Excessive alcohol use and depression often co-occur among young adults. Reducing or stopping alcohol consumption can have a positive effect on both low mood and effects of depression treatment. For these reasons, Arkin developed an online program (Beating the Booze, funded by ZonMw) for depressed young adults who want to reduce or stop drinking alcohol independently.

The online program is followed by the research participant independently and simultaneously with the depression treatment as usual (TAU) and is available both as a (web) app (smartphone) and via the website (computer). The online program is a self-help program and contains a minimum degree of process guidance (from the research team), the practitioner has no extra tasks regarding the online program/research.

Research aim

An RCT will investigate the effectiveness of adding Beating the Booze (BtB) to regular depression treatment (TAU) among young adults (18-35 years) with excessive alcohol consumption and depression.

In total, we included 156 participants in the RCT, half of whom were randomized to the intervention group (TAU + BtB) and the other half to the control group (TAU only). Participants filled out online questionnaire four times: start of treatment, and after 3, 6 and 12 months).
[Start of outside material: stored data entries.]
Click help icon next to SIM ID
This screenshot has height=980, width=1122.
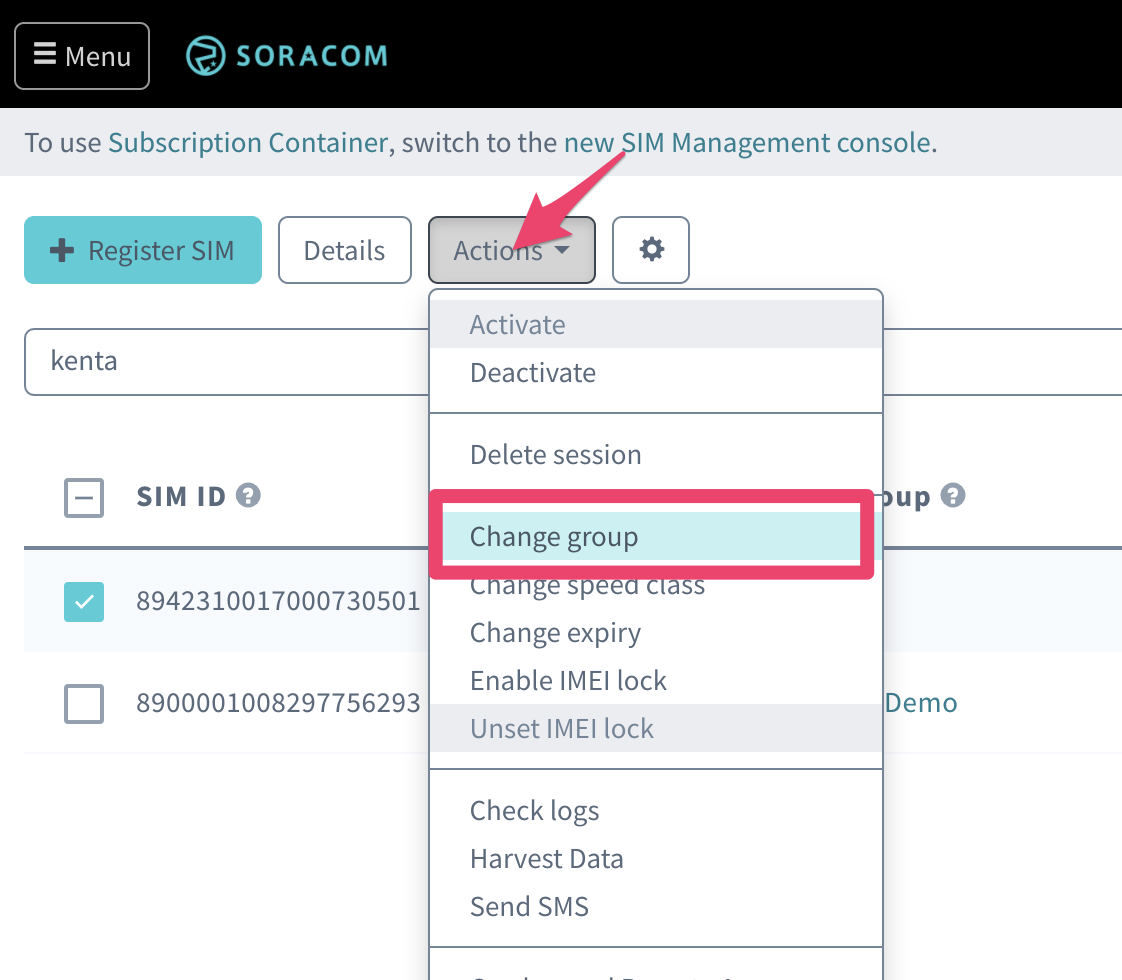[x=249, y=495]
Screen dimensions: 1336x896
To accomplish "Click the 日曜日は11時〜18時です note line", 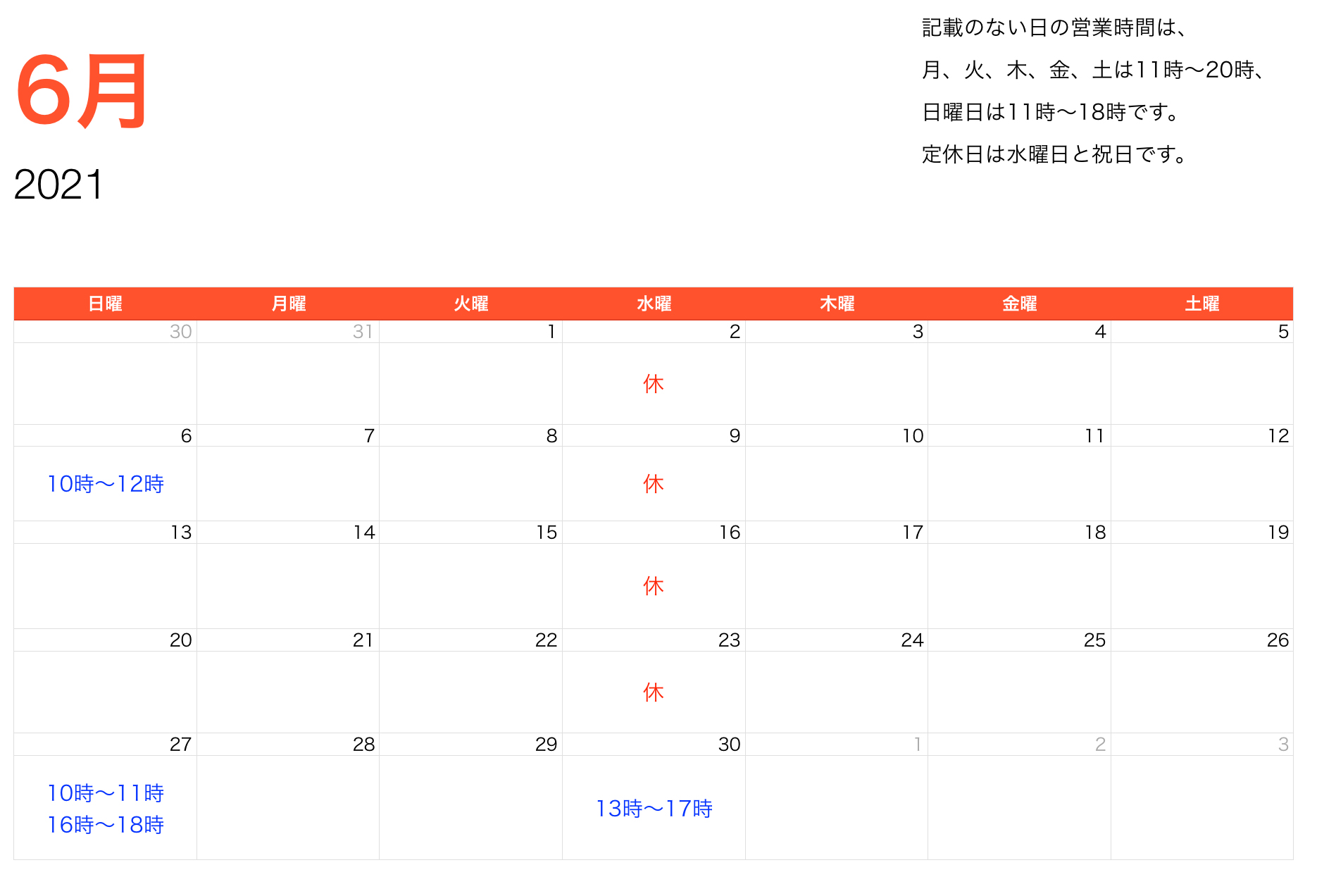I will point(1051,112).
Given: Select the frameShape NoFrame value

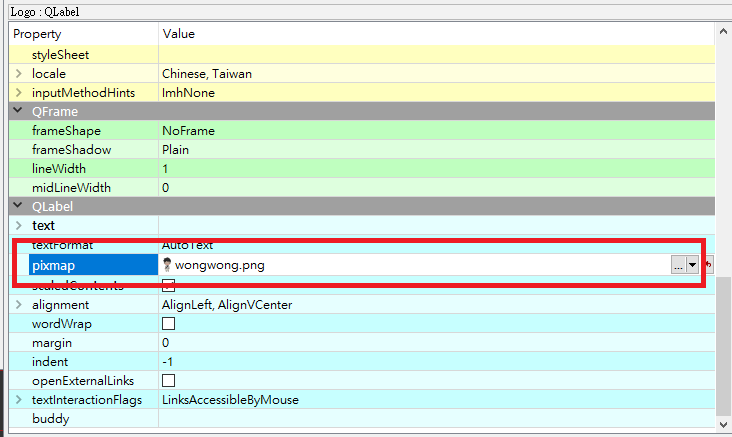Looking at the screenshot, I should (x=188, y=130).
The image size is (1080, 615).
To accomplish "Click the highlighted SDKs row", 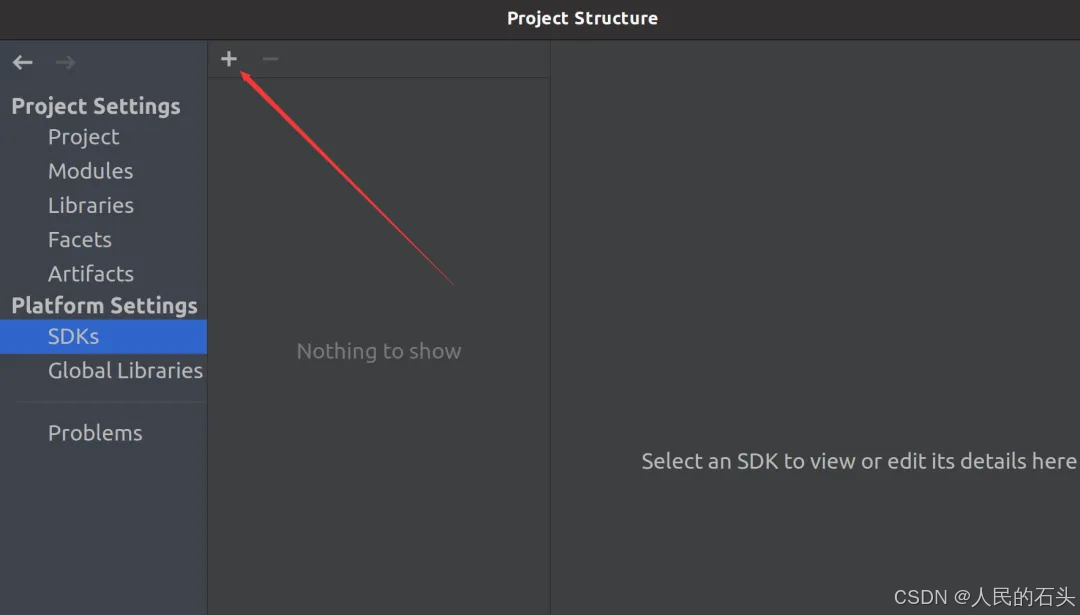I will [x=103, y=336].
Excessive alcohol use was defined in this study as a total AUDIT score of ≥8 (male) or ≥5 (female).

Participants were recruited via PuntP, Arkin Youth (Arkin Jeugd en Gezin), Arkin BGGZ and via social media.

The Intervention: Beating the Booze

The online BtB program is a web app and therefore accessible on all mobile devices (computer, tablet, and smartphone). BtB was developed together with the target group and based on Cognitive Behavioral Therapy/Motivational Interviewing (CBT/MI) and the proven effective and already implemented Jellinek Online Self-Help Alcohol. Input was collected via client focus groups (content, form and layout of BtB). Based on this, the Online Self-Help Alcohol has been adapted and further developed into BtB.

The BtB intervention consists of 6 phases, in which participants can work independently and at their own pace on their personal drinking goal via animation videos and short reading assignments and  exercises. It also contains depression-related exercises (compile personal activity list + daily mood/activity tracking) and experience stories.